Hapag-Lloyd has reportedly picked Deutsche Bank, Goldman Sachs and Berenberg to assist it with an initial public offering, fueling speculation the German ocean carrier is accelerating its plan for a public float.
German ocean carrier Hapag-Lloyd has picked Deutsche Bank, Goldman Sachs and Berenberg to assist the company with an initial public offering, according to reports from several media outlets, including Reuters and the Wall Street Journal.
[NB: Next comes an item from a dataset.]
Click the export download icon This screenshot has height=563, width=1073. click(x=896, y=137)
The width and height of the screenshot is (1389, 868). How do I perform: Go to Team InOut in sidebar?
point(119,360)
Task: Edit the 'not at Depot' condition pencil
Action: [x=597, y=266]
Choosing banks “indicates that Hapag-Lloyd is accelerating efforts to float a minority stake on the Frankfurt stock exchange as early as this fall, a move it has previously indicated as a goal,” the Wall Street Journal said of the news, adding that the Hamburg-based container shipping company’s IPO could be valued at $5.5 billion.
To put that valuation in context, when Neptune Orient Lines, parent company of ocean carrier APL, was rumored to be taking over Hapag-Lloyd in 2008, the company was supposed to be valued around $6 billion. And that was before its recent acquisition of the container business of CSAV in a deal that left the Chilean shipping company with the largest individual stake in Hapag-Lloyd.
The company had equity of 4.8 billion euros on March 31 or about $5.2 billion at today’s exchange rate, according to Hapag-Lloyd’s first quarter financial report.
Hapag-Lloyd has declined to comment on the reports, and it’s unclear what share of the company might be sold to outside investors.
With 183 owned and chartered containerships with 970,549 TEUs of capacity, Hapag-Lloyd is currently the fourth largest ocean liner company worldwide.
According to Hapag-Lloyd’s website, its largest shareholder today is CSAV German Container Holding with 34 percent. The other major shareholders include an investment company owned by the City of Hamburg, which has a 23.2 percent stake; Klaus-Michael Kuehne’s Kühne Maritime, 20.8 percent; and TUI, the tourism company that formerly owned Hpag-Lloyd, 13.9 percent. Smaller investors include the insurance companies Signal Iduna and HanseMerkur, HSH Nordbank, and a group led by M.M.Warburg & Co.